== SOURCE ==
#####

Common mistakes made during M&As

Posted by Reading Time: 4 minutes

Feb. 4 – Today we excerpt part of an article that first appeared in the China Briefing’s new Technical Guide to M&A. With more and more multinationals consider mergers and acquisitions as a means of entering the Chinese market, many are finding out the hard way that mistakes and misperceptions about M&A deals in China can lead to disaster. In this except, we look at the common mistakes made when buying a State-owned enterprise or other Chinese company.

When buying a State-owned enterprise, often the felling is that it’s the government, so everything is OK. Actually this is not necessarily true, and in our experience, additional, not less, attention to detail needs to be put into effect when dealing with State Owned Enterprises (SOEs). Although the management of the enterprise may well stress “government connections,” thus implying some sort of favored status, the role of the government typically ceases at the level of shareholders. It does not really extend far into management, except for businesses of extreme national importance, such as in energy or in the manufacturing of certain key commodities and supplies. For non-essential SOEs involved in various normal manufacturing and trading sectors in which the government has no particular vested interest, although the government will have a seat on the board, there is no guarantee that this actually manifests itself into anything meaningful within the operations of the business.

Cronyism within SOEs
As mentioned, although the government may be shareholders in an SOE, the management of the venture often place themselves in positions to cement a regular income and to position themselves personally, rather than the government as shareholders, in taking advantage of any business opportunities that arise because of the existence of the business. Also, with the government paying the bills in any event, the following scenarios are likely:

Sales/Distribution relationships totally reliant on non-commercial activities, including the deliberate non-payment for goods or services received, or relationships that have been put in place on purely personal relationships first with any economic considerations being secondary.

Management in place that is ineffective and inefficient, solely interested in what they can take, rather than contribute to the business – and that includes your investment.

#####

== PROVIDED RECORDS ==

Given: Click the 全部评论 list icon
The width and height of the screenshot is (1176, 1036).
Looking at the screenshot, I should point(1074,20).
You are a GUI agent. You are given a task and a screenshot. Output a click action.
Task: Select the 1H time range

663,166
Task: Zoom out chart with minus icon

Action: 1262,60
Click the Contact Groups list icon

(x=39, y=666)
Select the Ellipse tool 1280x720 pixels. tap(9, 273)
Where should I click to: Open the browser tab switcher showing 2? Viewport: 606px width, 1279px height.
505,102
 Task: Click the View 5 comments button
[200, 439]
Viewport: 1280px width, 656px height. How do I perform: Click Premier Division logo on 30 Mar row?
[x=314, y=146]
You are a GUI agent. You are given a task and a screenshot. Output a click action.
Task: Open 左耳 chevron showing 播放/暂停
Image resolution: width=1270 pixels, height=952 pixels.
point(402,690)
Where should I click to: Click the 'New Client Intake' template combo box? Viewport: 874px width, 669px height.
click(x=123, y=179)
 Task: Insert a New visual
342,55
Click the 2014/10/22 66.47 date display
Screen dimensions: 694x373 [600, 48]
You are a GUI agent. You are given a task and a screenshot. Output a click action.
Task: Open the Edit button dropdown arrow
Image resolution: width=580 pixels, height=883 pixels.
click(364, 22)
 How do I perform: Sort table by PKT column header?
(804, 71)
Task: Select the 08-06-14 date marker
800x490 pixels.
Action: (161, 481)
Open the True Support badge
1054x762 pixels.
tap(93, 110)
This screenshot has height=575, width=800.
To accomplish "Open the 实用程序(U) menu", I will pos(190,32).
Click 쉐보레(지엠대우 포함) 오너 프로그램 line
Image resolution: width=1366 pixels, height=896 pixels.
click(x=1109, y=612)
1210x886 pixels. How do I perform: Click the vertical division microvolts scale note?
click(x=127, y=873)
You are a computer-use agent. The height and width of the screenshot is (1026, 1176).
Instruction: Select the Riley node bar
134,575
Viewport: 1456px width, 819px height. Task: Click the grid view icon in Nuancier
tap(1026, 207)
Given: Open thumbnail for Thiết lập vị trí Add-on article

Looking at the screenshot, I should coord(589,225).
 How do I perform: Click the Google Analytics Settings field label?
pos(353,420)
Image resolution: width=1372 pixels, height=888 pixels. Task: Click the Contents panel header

#####

== EXERCISE BRIEF ==
Reproduce the stretch from "Common mistakes made during" through "other Chinese company." in the article on M&A mistakes in China, switching "multinationals" to "foreign companies".

== THE OUTPUT ==
Common mistakes made during M&As

Posted by Reading Time: 4 minutes

Feb. 4 – Today we excerpt part of an article that first appeared in the China Briefing’s new Technical Guide to M&A. With more and more foreign companies consider mergers and acquisitions as a means of entering the Chinese market, many are finding out the hard way that mistakes and misperceptions about M&A deals in China can lead to disaster. In this except, we look at the common mistakes made when buying a State-owned enterprise or other Chinese company.